Protest Banner Lending Library at Harold Washington Library Center
“The Protest Banner Lending Library is a space for people to gain skills to learn to make their own banners. It’s a communal sewing space where we support each other’s voices, and a place where people can check out handmade banners to use in protests...The words and these banners have a growing history. They are made by someone, used in a protest, returned to the library, and then taken by someone else to a different protest. The banners carry the histories of the hands that hold them and the places where they have travelled." —Aram Han Sifuentes
Protest banners from the Protest Banner Lending Library can now be checked out for free at the Harold Washington Library Center’s front desk. Use your Chicago library card to check out a protest banner just like you would a library book. Banners that are a part of the library are also on permanent display in HWLC’s YouMedia Center. The display and project were developed as part of the City of Stories 2022 in partnership with artists Aram Han Sifuentes and Moki Tanaco, Jane Addams Hull-House Museum, and Chicago Public Library. Sifuentes has hosted Protest Banner Lending Library workshops in communities across the world since 2016. The on-going effort was inspired, in part, by Hull-House Settlement’s own Art Lending Library and was developed during Sifuentes months long exhibition at the museum, Official Unofficial Voting Station: Voting for All Who Legally Can't (September 8, 2016–April 23, 2017).
Meet the Artists
Aram Han Sifuentes
Aram Han Sifuentes (she/her/hers, they/them/theirs) is a fiber and social practice artist, writer, and educator who works to center immigrant and disenfranchised communities.
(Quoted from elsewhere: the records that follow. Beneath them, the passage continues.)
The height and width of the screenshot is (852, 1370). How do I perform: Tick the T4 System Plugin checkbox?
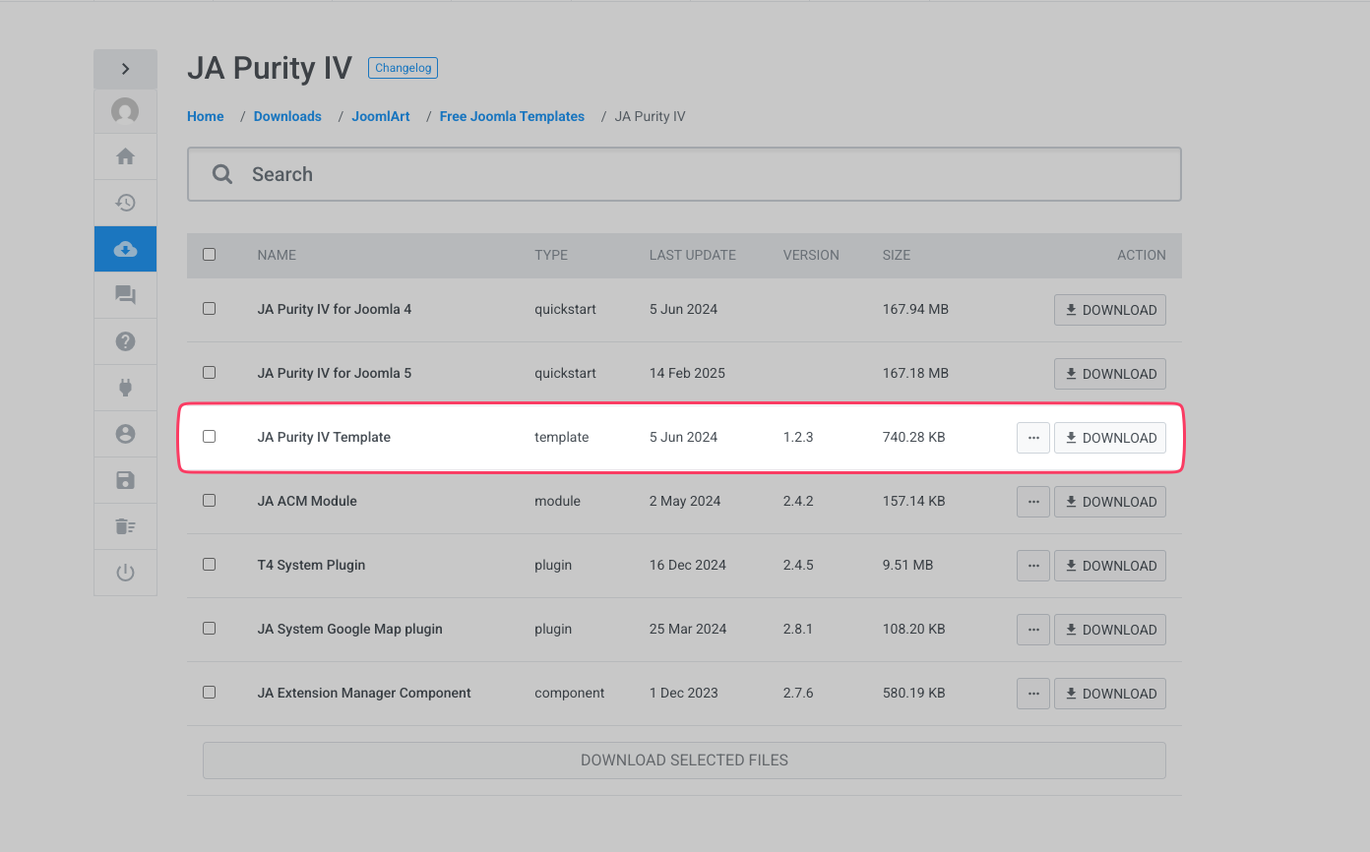point(209,564)
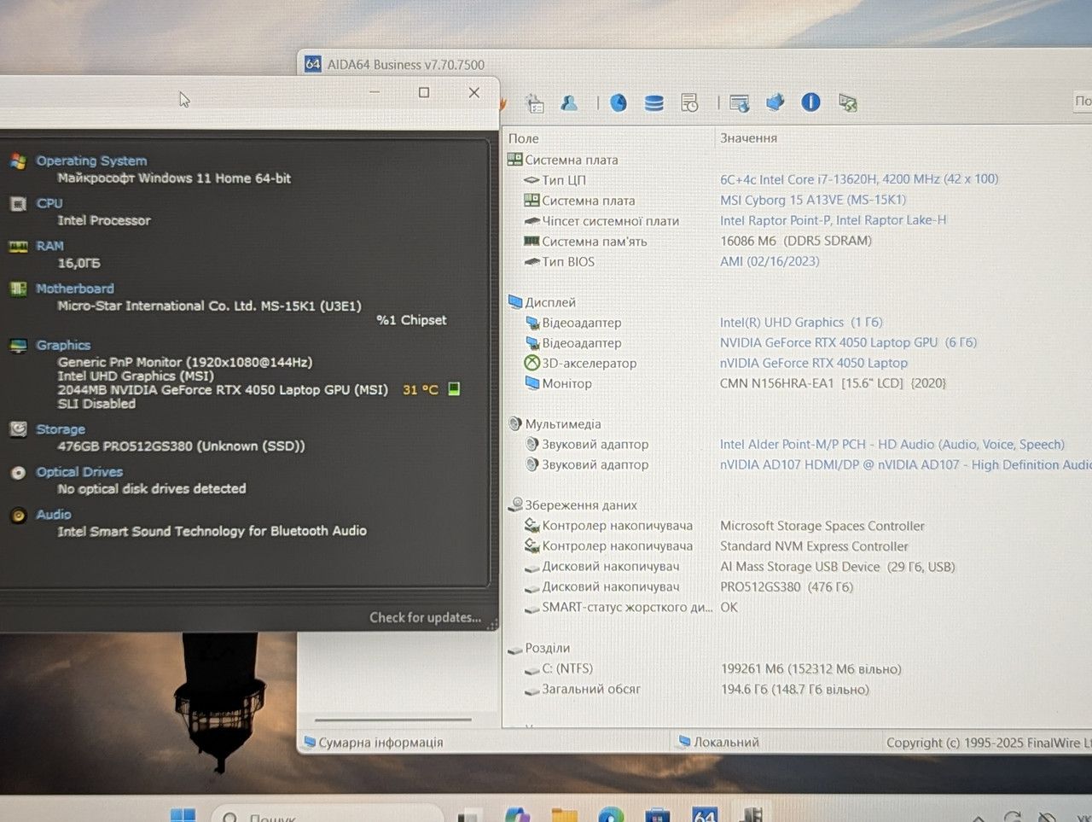Open the Intel Core i7-13620H CPU link
Screen dimensions: 1092x822
[x=859, y=179]
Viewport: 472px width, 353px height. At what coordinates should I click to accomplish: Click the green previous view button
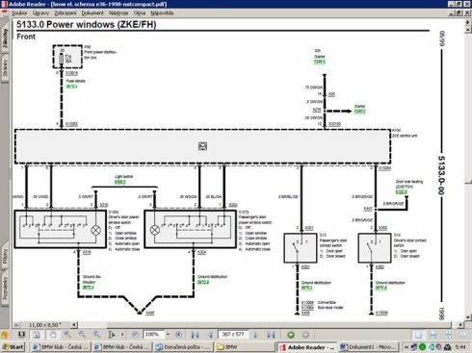(x=291, y=335)
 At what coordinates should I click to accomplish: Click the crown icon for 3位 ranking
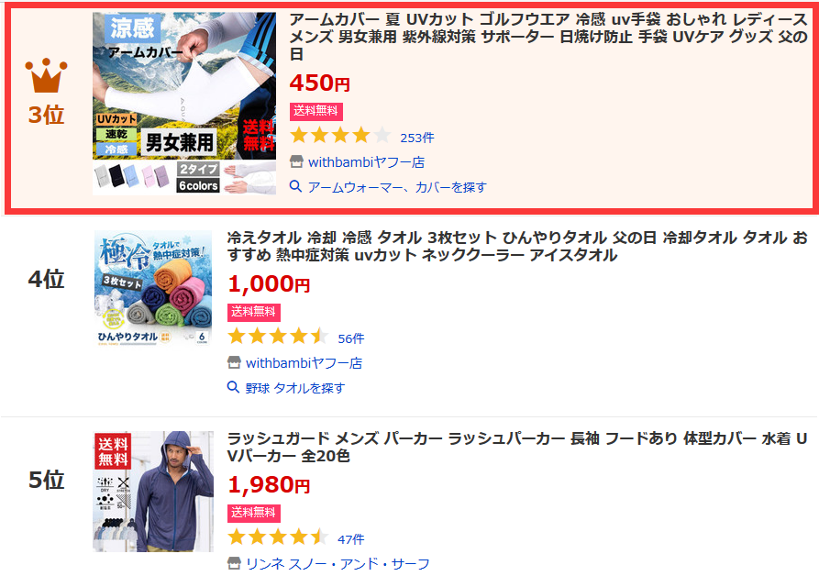(x=46, y=75)
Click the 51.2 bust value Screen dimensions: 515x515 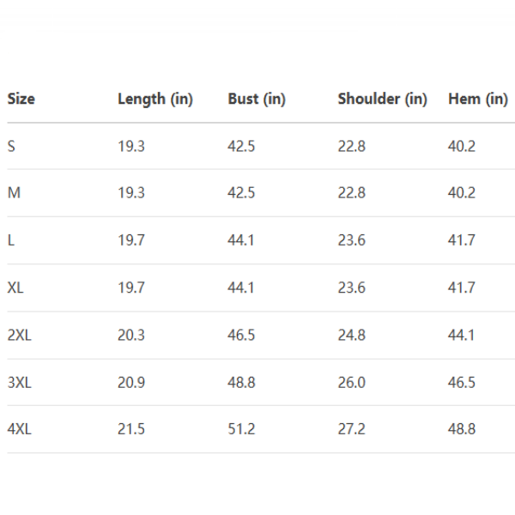point(241,429)
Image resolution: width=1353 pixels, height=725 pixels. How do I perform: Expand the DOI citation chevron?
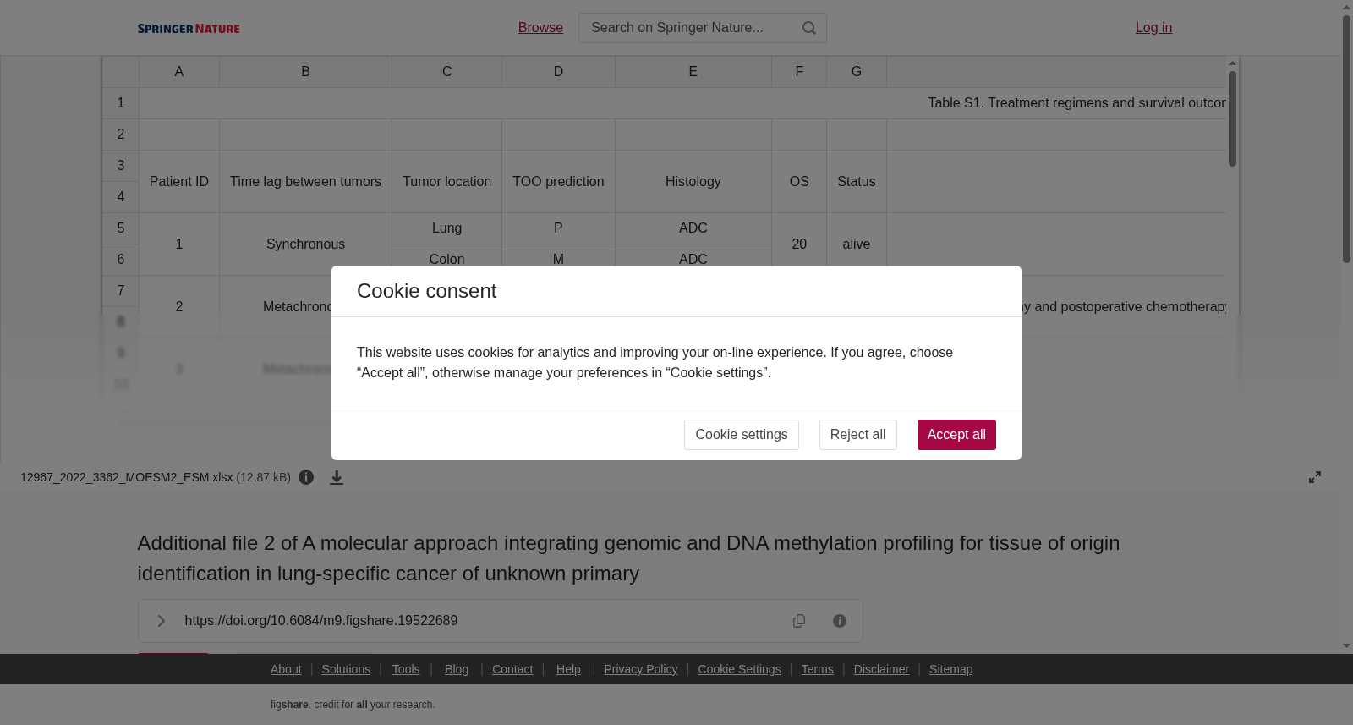pyautogui.click(x=162, y=621)
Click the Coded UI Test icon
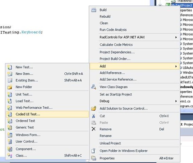The image size is (193, 163). [x=10, y=114]

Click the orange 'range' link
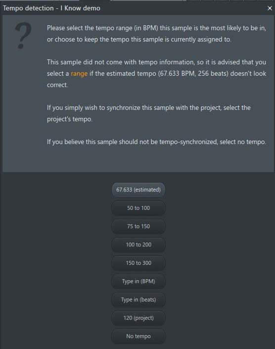pyautogui.click(x=79, y=74)
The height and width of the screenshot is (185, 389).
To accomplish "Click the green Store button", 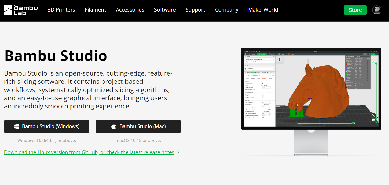I will pos(355,10).
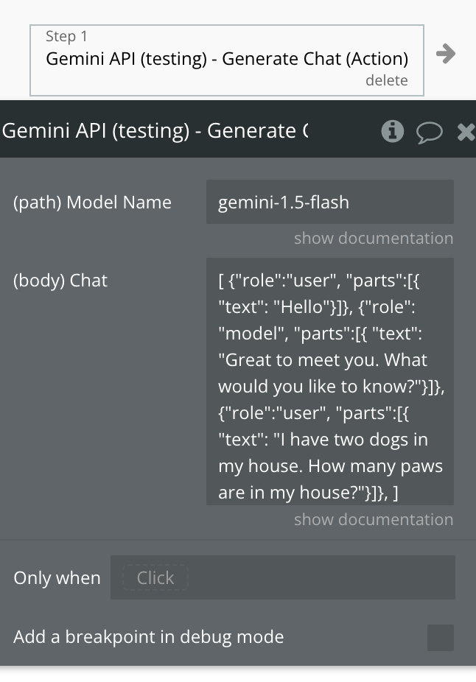Viewport: 476px width, 682px height.
Task: Show documentation below the Chat body
Action: 373,519

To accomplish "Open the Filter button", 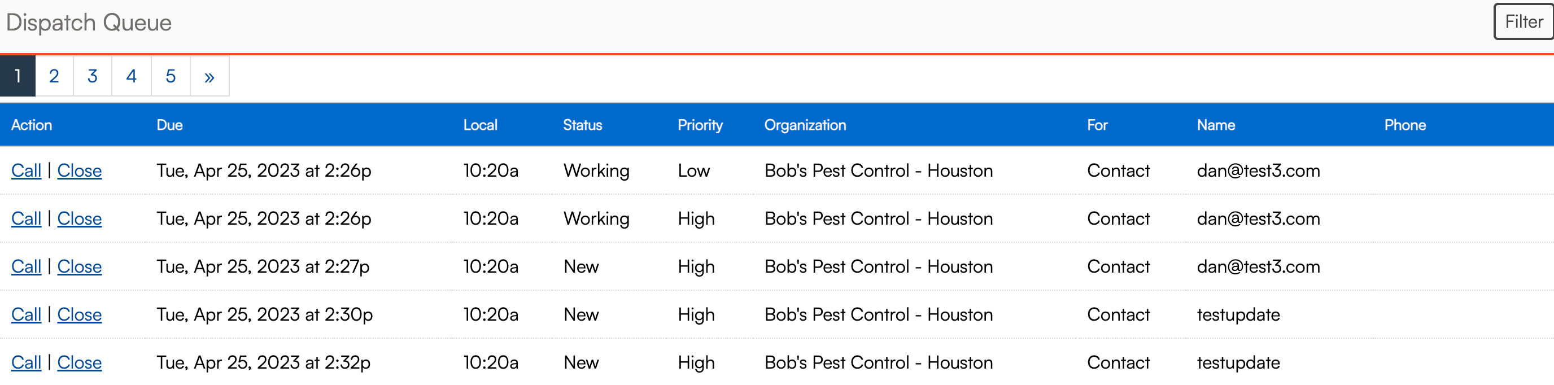I will (1523, 22).
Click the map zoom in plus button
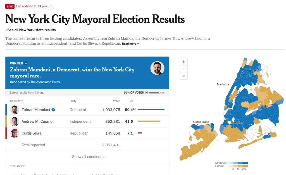286x175 pixels. click(x=183, y=62)
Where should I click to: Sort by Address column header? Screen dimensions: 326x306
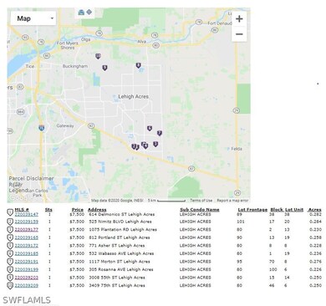(97, 210)
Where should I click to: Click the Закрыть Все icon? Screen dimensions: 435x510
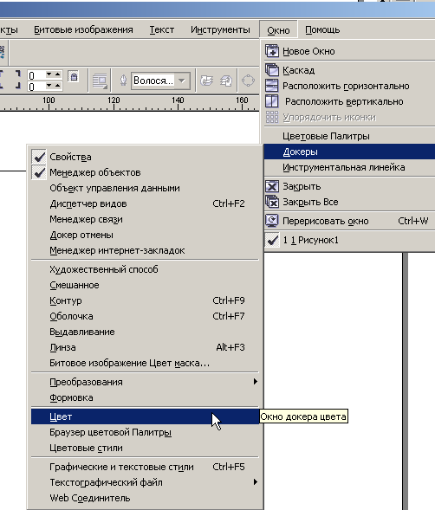[272, 202]
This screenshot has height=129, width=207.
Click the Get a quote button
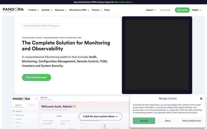tap(182, 10)
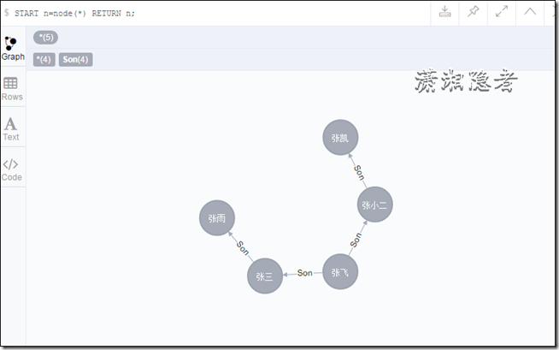This screenshot has width=559, height=350.
Task: Click the 张三 node circle
Action: pyautogui.click(x=265, y=276)
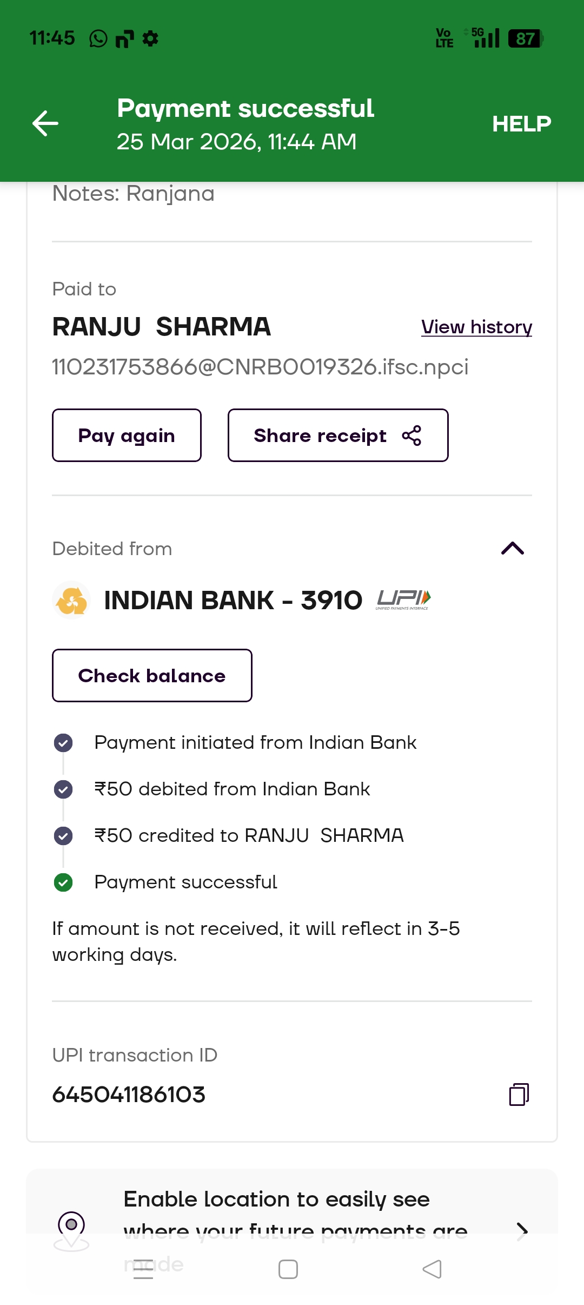Viewport: 584px width, 1305px height.
Task: Check balance of Indian Bank account
Action: tap(152, 676)
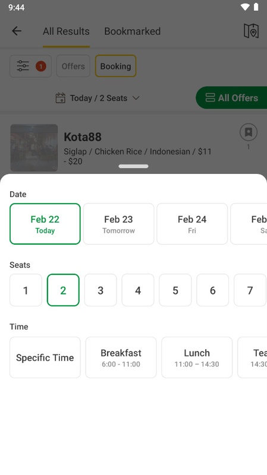The width and height of the screenshot is (267, 475).
Task: Choose 4 seats option
Action: pos(138,290)
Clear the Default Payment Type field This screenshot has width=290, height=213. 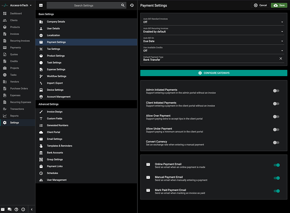[x=281, y=58]
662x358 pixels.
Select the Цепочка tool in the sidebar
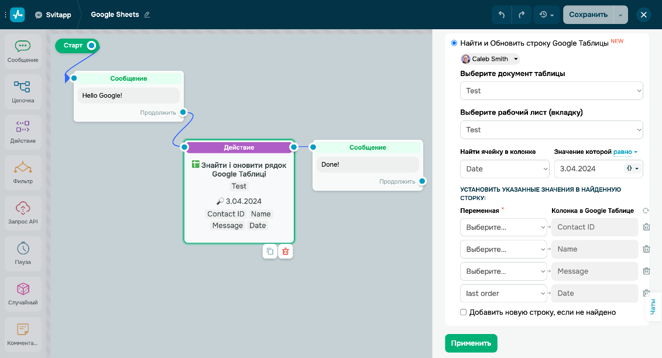pos(23,91)
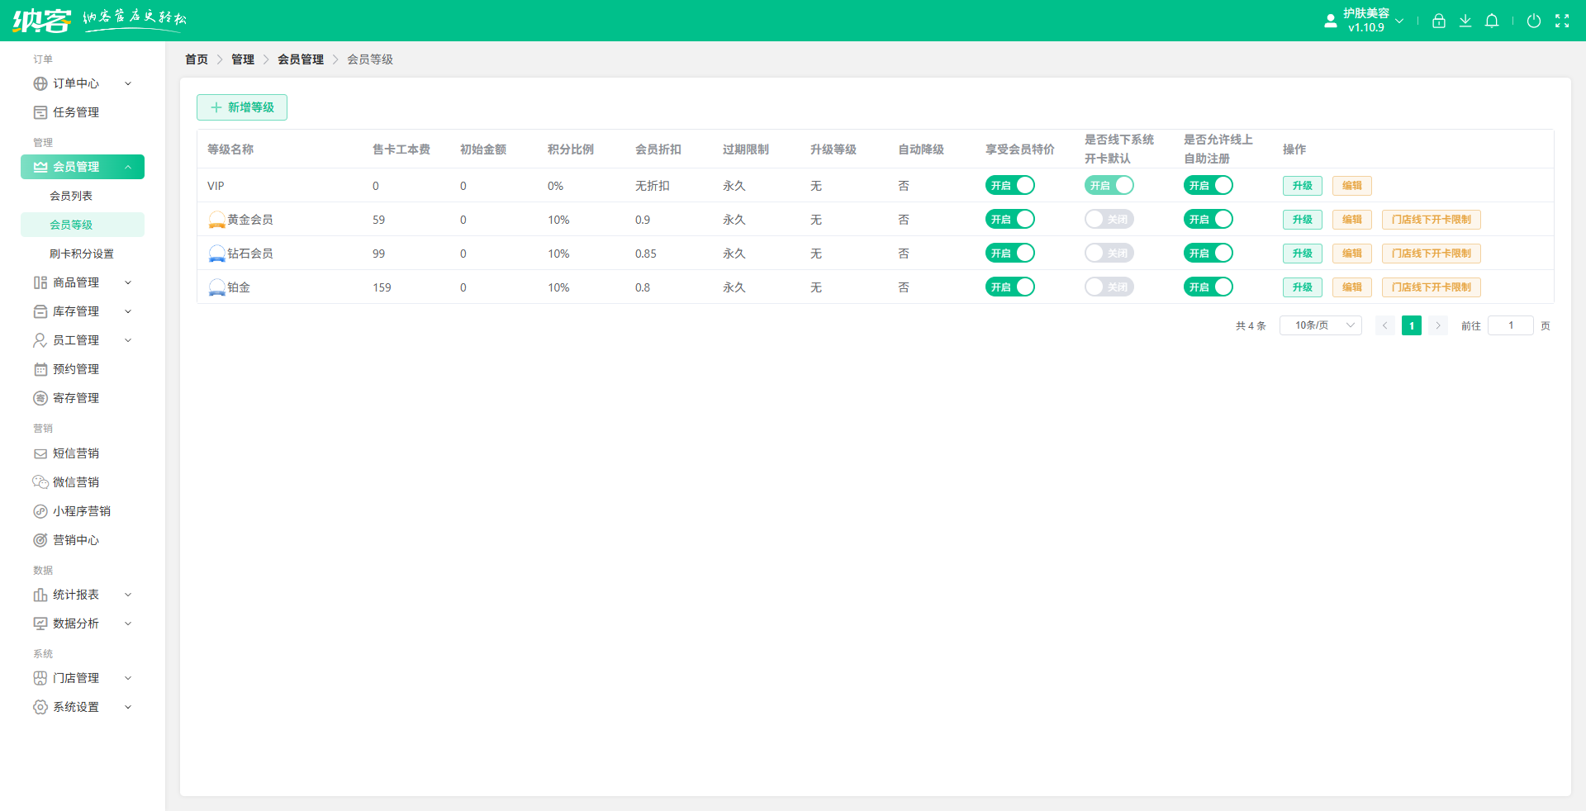
Task: Click the download icon in top bar
Action: (x=1465, y=21)
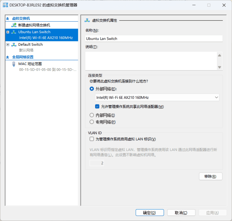The height and width of the screenshot is (221, 232).
Task: Click the Ubuntu Lan Switch network icon
Action: 14,32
Her work often revolves around skill sharing, specifically sewing techniques, to create multiethnic and intergenerational sewing circles, which become a place for empowerment, subversion, and protest. Han Sifuentes earned her B.A. in Art and Latin American Studies from the University of California, Berkeley, and her M.F.A. in Fiber and Material Studies from the School of the Art Institute of Chicago. She is an associate professor, adjunct at the School of the Art Institute of Chicago.
Moki Tantoco
Moki Tantoco (they/them) is a Chicago-area based arts administrator, educator, and artist. Certified with an Illinois Professional Educator License in K-12 Visual Arts Education and BFA from the School of the Art Institute of Chicago, Moki develops curriculums and programming exploring social justice issues and multiculturalism using interdisciplinary art practices. Moki was awarded for Outstanding Achievement in Arts and Humanity from the State of Illinois Treasurer’s Office during Asian American Pacific Islander Heritage Month 2021 and was a recipient of a 2021 Make a Wave Grant from 3Arts. Moki currently serves as the Programs Manager for Kids Rank and formerly served as the Education and Programs Manager at the National Veterans Art Museum. Current projects include launching a national arts curriculum for military connected youth with Kids Rank, co-collaborating on research and creation of a veteran arts database, continuing to create educational programming for veterans, military connected youth and families, and research on post-9/11 veteran artists' place in contemporary art history. Moki enjoys wandering, cooking, traveling, and book exchanges.